Problem
Would you transcribe the records below exactly, omitting every picture?
[Listed entries — start]
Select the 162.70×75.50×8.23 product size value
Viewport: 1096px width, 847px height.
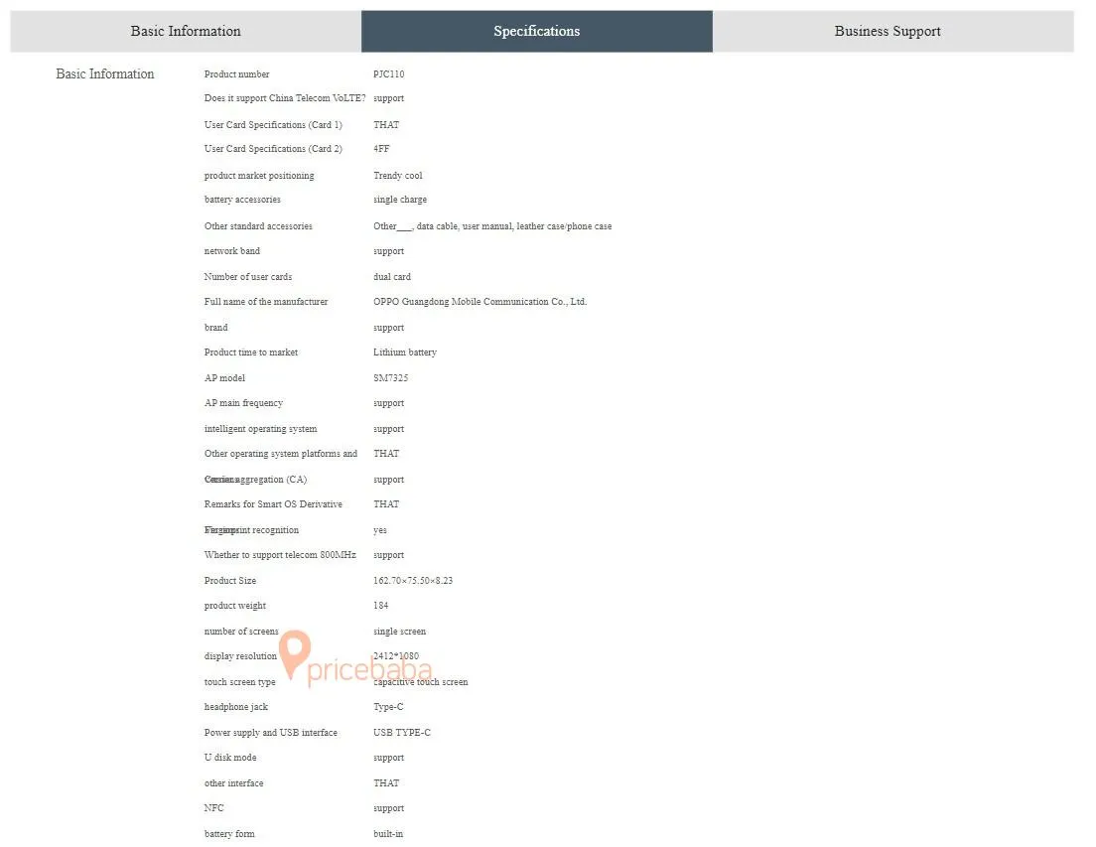click(412, 581)
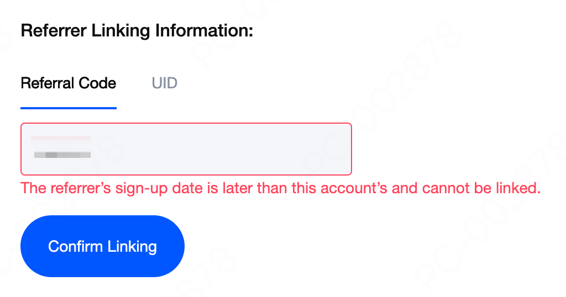The height and width of the screenshot is (297, 566).
Task: Activate the Referral Code linking method
Action: tap(69, 83)
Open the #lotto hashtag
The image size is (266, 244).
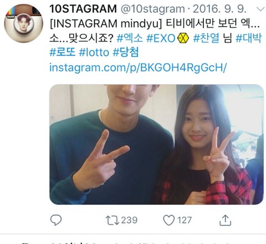[94, 53]
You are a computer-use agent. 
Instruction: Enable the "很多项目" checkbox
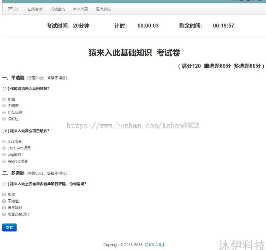(4, 207)
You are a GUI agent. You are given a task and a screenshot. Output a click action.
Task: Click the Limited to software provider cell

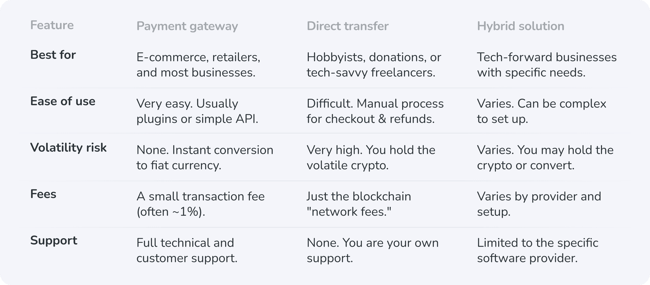click(x=537, y=250)
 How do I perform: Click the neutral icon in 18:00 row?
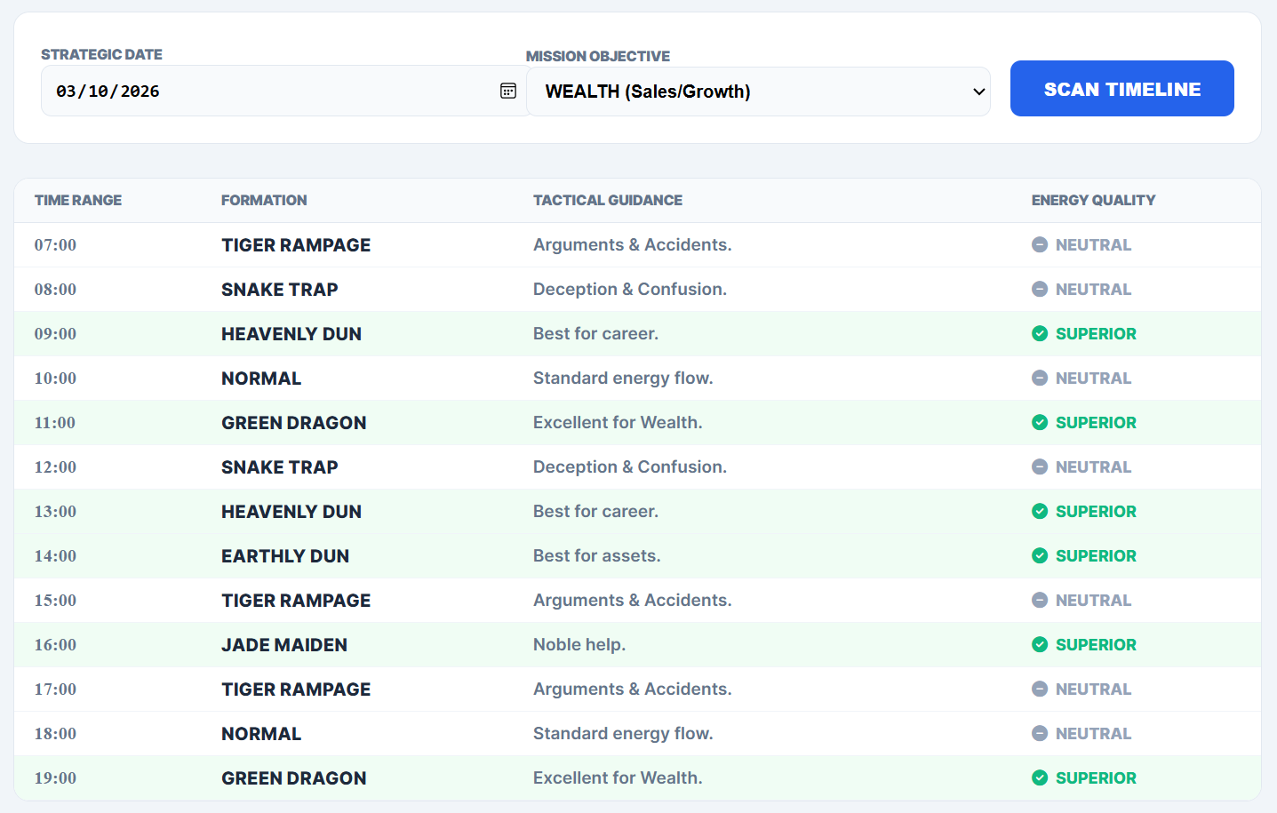click(1039, 734)
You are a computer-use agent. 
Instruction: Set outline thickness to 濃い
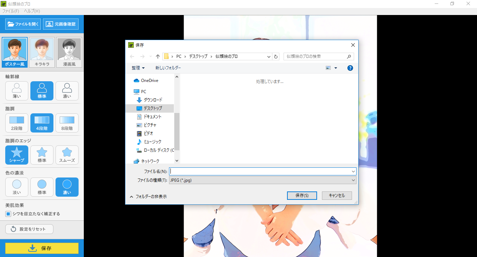coord(67,91)
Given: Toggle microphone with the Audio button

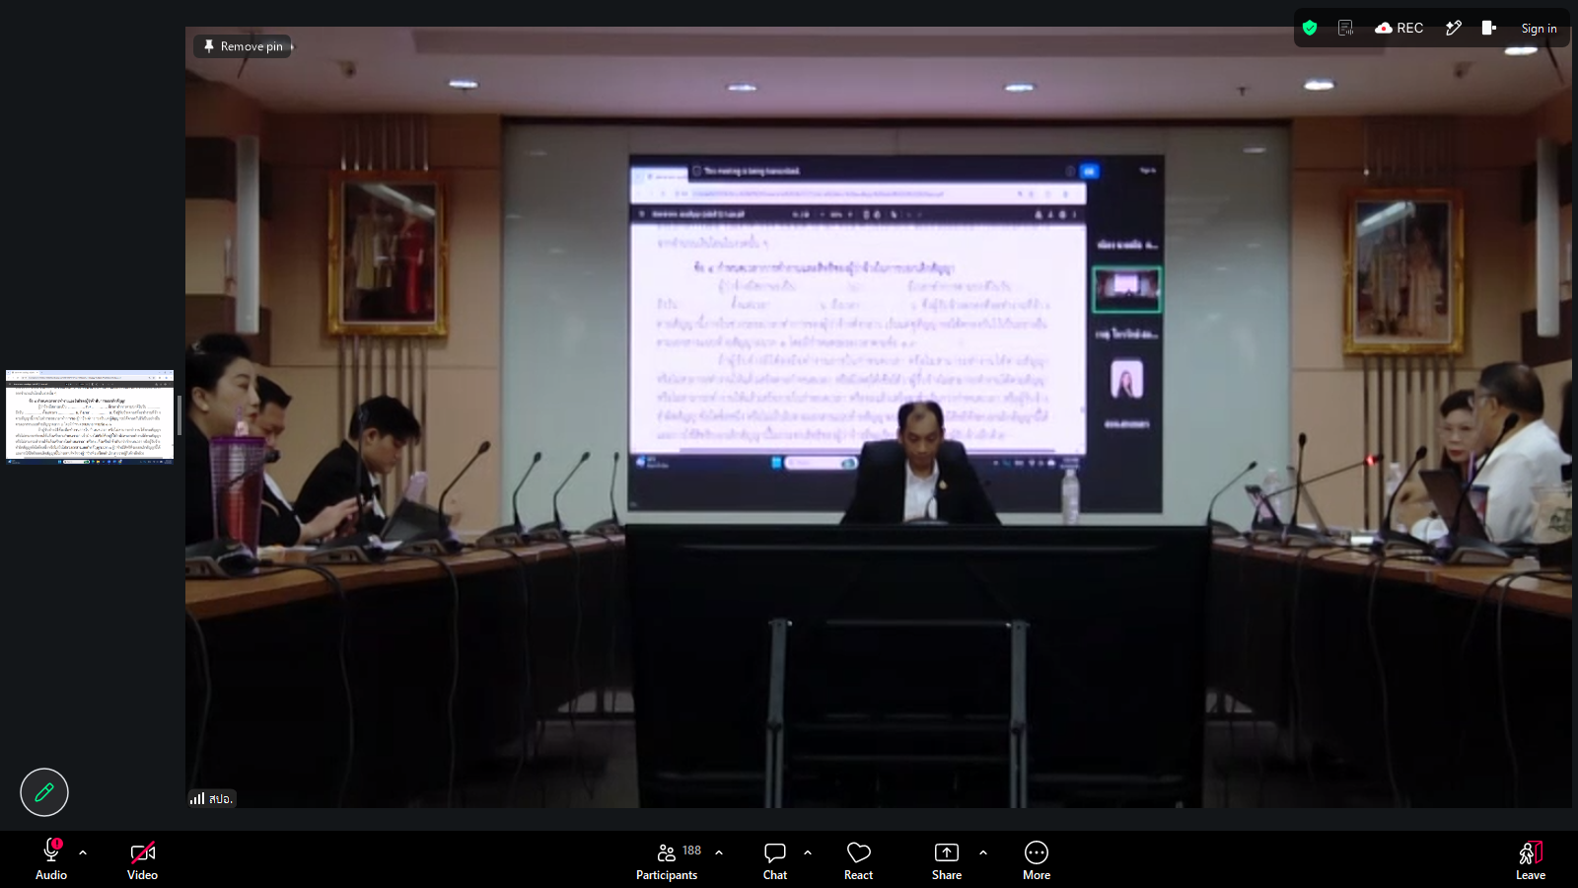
[Listed entries — finish]
Exercise answer
Select the 162.70×75.50×8.23 product size value
Viewport: 1096px width, 847px height.
click(412, 581)
The height and width of the screenshot is (297, 566).
Task: Activate the Referral Code linking method
Action: tap(69, 83)
Open the #lotto hashtag
The image size is (266, 244).
[94, 53]
You are a computer-use agent. 
Instruction: Enable the "很多项目" checkbox
(4, 207)
You are a GUI agent. You are given a task and a screenshot. Output a click action.
Task: Click the Limited to software provider cell

click(x=537, y=250)
 How do I perform: Click the neutral icon in 18:00 row?
click(1039, 734)
You are a computer-use agent. 
Instruction: Set outline thickness to 濃い
coord(67,91)
Given: Toggle microphone with the Audio button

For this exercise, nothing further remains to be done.